== Extrait cité ==
En ce samedi ensoleillé de mars, Karel Sabbe, un mètre quatre-vingt-cinq, septante-deux kilos, jamais contraire lorsqu’il s’agit de relever un défi d’ampleur, s’apprête à s’engager dans un duel à mort. En face de lui, la crème de la crème de la rédaction d’Eddy. Un mètre quatre-vingt-six, nonante-deux kilos les jours de jeûne, joggeur zélé depuis trois semaines. Moi, en l’occurrence. L’affrontement se déroulera juste à côté, dans les dunes et polders du Zwin, réserve naturelle de 222 hectares, à trois minutes de la frontière néerlandaise à vol de mouette.
===
== Liste des données ==
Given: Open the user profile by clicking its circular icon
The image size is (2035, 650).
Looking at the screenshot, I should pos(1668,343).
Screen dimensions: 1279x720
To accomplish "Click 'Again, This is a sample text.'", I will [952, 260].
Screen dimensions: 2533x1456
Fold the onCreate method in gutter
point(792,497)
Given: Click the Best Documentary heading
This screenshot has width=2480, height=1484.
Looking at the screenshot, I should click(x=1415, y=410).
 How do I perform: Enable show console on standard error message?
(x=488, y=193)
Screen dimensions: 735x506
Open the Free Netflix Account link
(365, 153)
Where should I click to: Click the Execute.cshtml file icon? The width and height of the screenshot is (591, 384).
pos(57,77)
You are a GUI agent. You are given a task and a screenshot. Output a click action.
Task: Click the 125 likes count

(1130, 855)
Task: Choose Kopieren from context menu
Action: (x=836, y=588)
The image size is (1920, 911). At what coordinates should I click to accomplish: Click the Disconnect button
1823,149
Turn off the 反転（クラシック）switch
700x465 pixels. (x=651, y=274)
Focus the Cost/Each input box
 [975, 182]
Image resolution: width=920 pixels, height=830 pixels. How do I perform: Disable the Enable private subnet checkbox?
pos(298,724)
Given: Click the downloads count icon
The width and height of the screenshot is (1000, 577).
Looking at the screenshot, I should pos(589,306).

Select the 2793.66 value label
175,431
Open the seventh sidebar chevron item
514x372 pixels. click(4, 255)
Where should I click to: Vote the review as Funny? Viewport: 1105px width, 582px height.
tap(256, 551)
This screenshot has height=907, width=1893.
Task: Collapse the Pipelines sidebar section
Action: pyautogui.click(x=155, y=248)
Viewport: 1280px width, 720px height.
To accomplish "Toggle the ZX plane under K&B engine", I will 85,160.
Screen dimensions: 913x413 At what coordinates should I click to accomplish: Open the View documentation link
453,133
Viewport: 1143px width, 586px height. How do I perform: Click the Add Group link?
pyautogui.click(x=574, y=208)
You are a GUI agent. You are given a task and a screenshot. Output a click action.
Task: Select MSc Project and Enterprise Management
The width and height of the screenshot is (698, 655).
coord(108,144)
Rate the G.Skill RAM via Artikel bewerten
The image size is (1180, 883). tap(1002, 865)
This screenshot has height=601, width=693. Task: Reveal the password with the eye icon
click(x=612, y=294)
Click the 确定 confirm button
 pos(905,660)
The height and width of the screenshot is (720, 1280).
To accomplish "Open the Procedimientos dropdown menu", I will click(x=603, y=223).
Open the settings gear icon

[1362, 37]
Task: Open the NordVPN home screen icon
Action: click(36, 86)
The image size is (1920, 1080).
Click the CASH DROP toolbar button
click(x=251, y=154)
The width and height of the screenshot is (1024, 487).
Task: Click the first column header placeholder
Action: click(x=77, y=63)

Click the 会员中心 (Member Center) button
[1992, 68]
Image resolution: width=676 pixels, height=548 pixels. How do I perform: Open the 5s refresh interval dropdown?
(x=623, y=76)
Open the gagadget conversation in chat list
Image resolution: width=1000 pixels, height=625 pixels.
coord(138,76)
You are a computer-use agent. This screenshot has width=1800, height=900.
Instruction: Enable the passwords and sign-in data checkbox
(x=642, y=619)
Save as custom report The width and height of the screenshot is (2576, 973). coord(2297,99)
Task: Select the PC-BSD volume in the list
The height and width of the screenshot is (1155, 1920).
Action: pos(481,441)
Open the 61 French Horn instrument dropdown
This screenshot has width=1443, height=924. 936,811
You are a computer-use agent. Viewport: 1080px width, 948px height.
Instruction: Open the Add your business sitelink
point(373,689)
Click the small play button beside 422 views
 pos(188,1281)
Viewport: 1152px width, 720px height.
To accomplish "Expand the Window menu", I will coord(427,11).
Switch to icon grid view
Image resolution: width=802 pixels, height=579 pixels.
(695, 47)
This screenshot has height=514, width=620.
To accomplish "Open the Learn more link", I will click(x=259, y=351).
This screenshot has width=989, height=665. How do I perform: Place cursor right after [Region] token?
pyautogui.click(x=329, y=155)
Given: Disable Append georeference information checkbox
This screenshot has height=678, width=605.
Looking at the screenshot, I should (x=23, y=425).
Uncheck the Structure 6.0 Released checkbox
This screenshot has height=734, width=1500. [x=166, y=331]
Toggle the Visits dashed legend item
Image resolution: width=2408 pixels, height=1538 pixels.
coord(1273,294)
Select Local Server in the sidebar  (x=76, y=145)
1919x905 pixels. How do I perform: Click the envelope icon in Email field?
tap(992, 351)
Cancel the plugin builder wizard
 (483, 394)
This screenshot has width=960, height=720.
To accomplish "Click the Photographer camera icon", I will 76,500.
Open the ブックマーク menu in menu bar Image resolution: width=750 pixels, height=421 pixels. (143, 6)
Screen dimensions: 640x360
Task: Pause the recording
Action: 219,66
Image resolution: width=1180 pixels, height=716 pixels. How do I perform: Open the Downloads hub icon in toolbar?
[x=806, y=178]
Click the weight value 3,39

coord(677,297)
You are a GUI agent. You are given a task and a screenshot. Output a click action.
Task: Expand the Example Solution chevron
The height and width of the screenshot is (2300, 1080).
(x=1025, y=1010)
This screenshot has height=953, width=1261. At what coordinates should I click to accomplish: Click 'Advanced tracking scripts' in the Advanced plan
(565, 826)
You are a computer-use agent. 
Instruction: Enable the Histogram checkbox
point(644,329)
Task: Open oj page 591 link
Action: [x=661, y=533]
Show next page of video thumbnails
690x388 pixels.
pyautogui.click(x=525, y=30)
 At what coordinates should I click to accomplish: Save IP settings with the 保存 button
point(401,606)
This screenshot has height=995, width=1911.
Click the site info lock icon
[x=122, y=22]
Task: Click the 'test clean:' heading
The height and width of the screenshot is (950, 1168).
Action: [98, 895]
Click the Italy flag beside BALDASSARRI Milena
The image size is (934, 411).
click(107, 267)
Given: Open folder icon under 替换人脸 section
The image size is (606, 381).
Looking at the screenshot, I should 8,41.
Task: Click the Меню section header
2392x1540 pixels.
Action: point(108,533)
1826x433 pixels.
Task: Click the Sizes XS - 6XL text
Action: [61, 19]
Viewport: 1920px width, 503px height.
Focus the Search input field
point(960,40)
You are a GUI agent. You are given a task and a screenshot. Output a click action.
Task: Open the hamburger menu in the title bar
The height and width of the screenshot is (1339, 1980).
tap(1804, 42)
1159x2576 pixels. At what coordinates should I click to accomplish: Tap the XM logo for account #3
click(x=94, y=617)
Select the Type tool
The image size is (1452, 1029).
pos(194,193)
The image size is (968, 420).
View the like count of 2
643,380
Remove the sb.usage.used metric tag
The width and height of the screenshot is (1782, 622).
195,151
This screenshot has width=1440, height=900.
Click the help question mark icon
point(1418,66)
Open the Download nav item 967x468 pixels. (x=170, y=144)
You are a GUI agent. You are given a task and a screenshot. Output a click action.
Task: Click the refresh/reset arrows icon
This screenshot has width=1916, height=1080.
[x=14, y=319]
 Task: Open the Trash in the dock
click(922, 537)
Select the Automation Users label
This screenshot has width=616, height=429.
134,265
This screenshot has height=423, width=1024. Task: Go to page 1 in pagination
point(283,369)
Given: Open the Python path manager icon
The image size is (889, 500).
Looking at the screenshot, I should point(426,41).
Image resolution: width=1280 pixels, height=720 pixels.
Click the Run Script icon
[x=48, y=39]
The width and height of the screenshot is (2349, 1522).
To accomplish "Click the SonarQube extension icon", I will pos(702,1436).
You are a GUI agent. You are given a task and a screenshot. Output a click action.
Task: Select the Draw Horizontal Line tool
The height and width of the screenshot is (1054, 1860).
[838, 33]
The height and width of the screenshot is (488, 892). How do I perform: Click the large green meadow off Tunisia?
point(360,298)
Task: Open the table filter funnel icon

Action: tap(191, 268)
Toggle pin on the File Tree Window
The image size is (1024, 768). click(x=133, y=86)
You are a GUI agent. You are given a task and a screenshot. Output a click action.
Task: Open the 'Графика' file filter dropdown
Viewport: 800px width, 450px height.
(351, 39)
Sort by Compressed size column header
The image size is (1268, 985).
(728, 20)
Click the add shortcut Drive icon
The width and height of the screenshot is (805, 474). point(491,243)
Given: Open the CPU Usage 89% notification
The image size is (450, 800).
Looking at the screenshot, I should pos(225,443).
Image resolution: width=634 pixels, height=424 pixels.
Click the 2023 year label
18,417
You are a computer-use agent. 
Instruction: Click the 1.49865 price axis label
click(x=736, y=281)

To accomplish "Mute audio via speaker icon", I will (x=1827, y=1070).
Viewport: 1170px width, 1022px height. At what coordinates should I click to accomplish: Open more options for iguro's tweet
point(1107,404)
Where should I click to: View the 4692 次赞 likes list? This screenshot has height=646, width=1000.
===
Consignes de l'exercice: Traduisez en anglais la phrase suivante de l'extrait cité : « L’affrontement se déroulera juste à côté, dans les dunes et polders du Zwin, réserve naturelle de 222 hectares, à trois minutes de la frontière néerlandaise à vol de mouette. »

Résultat de l'exercice: The showdown will take place right nearby, in the dunes and polders of the Zwin, a 222-hectare nature reserve, three minutes from the Dutch border as the gull flies.